しかももう助からないと思っていた夫婦の息子が序盤で帰って来るので
モニカに捨てられてデイビッドの辛い旅路が展開されることになる。
モニカの行動は酷いとも言えますが、
オコナーの演技でモニカが悪者までには見えないところが本作の救いでもあり、
逆にデイビッドにとっては救いが無いことにもなってしまいます。
労働やセックスの相手の対象だったロボット=人造人間に
‘人を愛する’という感情を初めて持たせたのがデイビッド。
冒頭のシーンで、ロボットにあたかも人間の感情を持たせることに対して倫理観を問うところがあるのが、現代における大きな社会問題を先取りしているといえます。
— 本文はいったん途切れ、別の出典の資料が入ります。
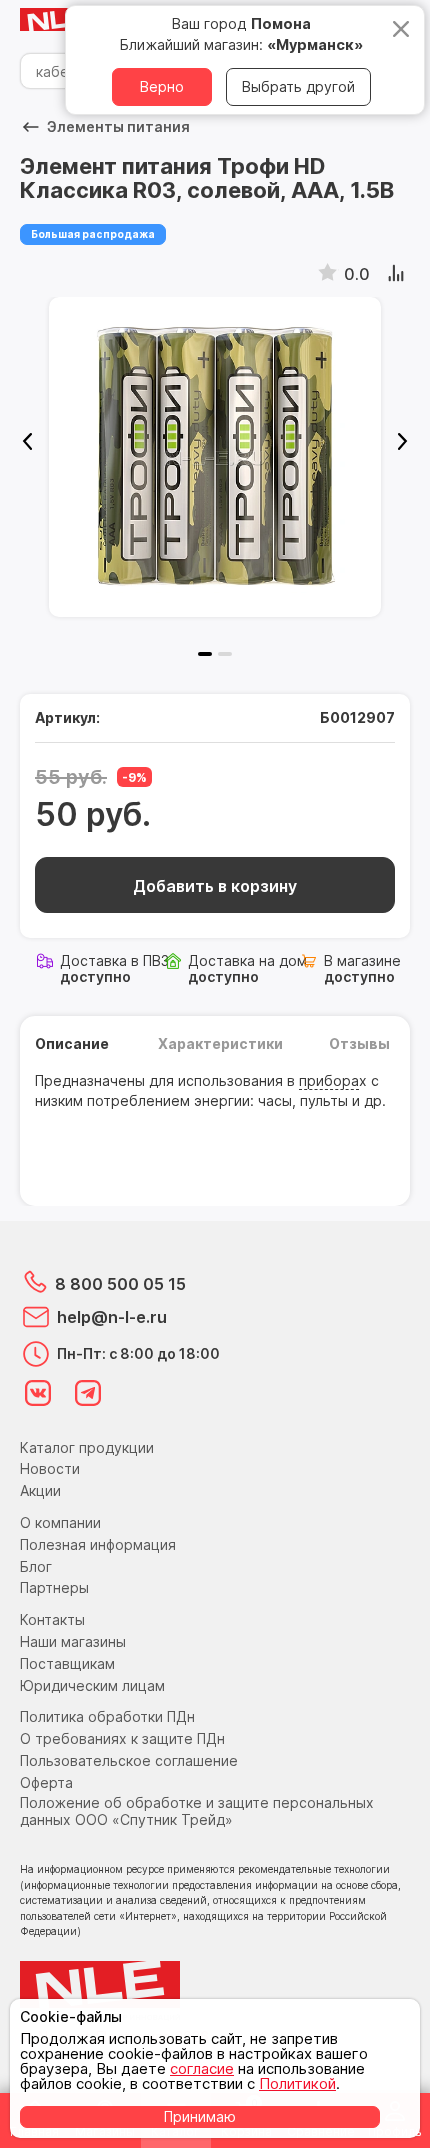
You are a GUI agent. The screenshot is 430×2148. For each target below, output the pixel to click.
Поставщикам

もう亡くなってしまいましたが、短い出番ながらロボットを作ったホビー教授を演じるウィリアム・ハートが素晴らしくて、このロボットを作ることが悪とは思えないところもポイントです。
その確たる理由も終盤ちゃんと語られます。
ジュード・ロウ演じるセックスロボットのジョーが登場してからは
デイビッドとジョーの逃避行になって
完全に二人(二体)の話になる展開のメリハリもいいです。
徐々にビジュアルが派手になっていくのもSF映画として面白いです。
マニアックな世界観というよりは、
けっこう目で見て楽しい未来の世界観になっているのがスピルバーグらしいと思いました。
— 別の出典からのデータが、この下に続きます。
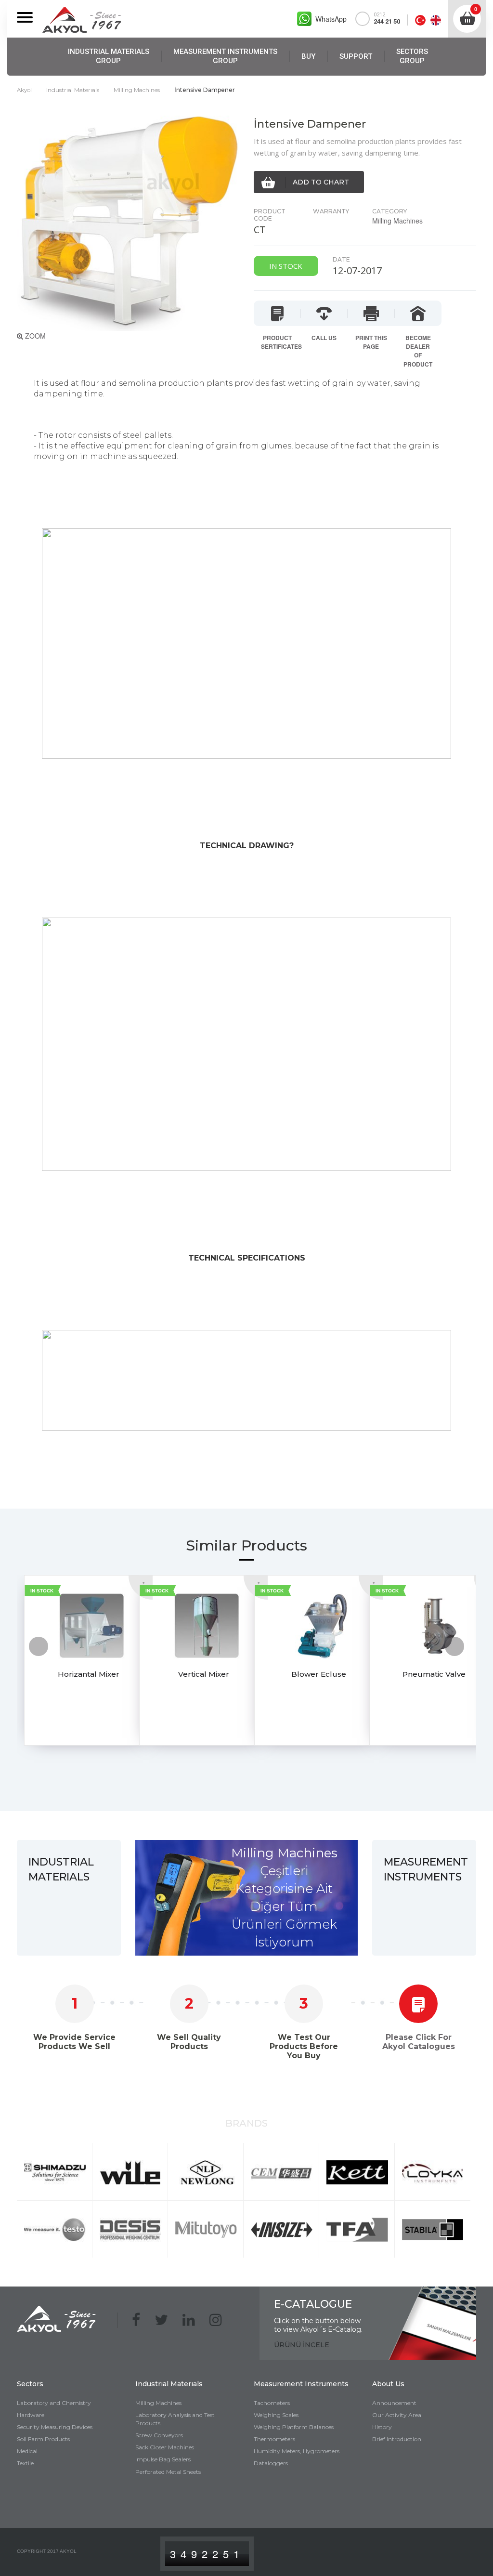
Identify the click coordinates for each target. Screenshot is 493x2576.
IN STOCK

観客を楽しませることをちゃんと意識してSF世界も作ってるんですよね。
コレなんか 手塚治虫のアニメのキャラみたい^^
クライマックスにいくにつれて映像の迫力が増していくのも素晴らしいです!
序盤こそ家庭内の話に終始しそうな雰囲気がありながら、
そのSFとしての世界観がだんだん拡大していって
真のクライマックスでは想像だにしなかった驚愕の展開と映像を見せられる
まさにSF映画としての面白さに溢れた傑作!!!
映画館で観た時は、クライマックスに登場したやつを宇宙人と解釈していましたが、
スピルバーグによるとA.I.が進歩したもの、ということで、
人類はA.I.に取って代わられたということになりますが、
A.I.が人類を滅ぼしたような描写が無くてよかったです。
結局人類は自身が生んだテクノロジーを活用し切れずに自滅したんでしょうね。
昨今の世界情勢と地球の状態を見ていたら
避けられない人類の帰結に見えます。
それにしても超未来とでも言うのか、
数千年後の未来のイメージって本作もそうですが
無機質なことが多いですよね。
まぁ 無駄なものを削ぎ落していったらこうなるのかもしれませんが、
人間同士が殺し合う地球の現状に辟易しながらも、
雑多な生物がひしめく今の地球は
何もかもが効率的になった未来から見たら魅力的に映るのかもしれません。
今回の観賞でそんなことも考えました。
デイビッドが身を投じるシーンは
その絶望した姿がまさに人間そのもので胸が痛くなる。
そう、人間であるということは
人を愛するとか美しいことばかりではない、
人生に絶望してしまうのも正に人間。
そんなロボットの哀しさを描きながらも
その中で人間が持つ可能性にも触れていたことに今回ハッキリ気づきました。
“夢を追う能力”があるのが人間だと―。
人類がなぜ滅亡したのかまでは明かされませんが、
現在の世界情勢を見ていたら、本当に滅亡してしまう気がします。
それでも、人間が持つ感情の素晴らしさを謳うメッセージに心救われます。
そして、それが限られた時間であっても
デイビッドが遂に救われるラストに、
やはり複雑な思いが完全には拭えないながらも感動できるんです。
今回久しぶりに観て強く感じたのは、
感情というものの素晴らしさや切なさよりも、
時間というものの概念は捉え方による、という考えでした。
ここも正にSF的であり、
残りの人生の方が圧倒的に短くなってきた今の僕には、
本作で提示された時間の概念こそが未来への希望になりました―。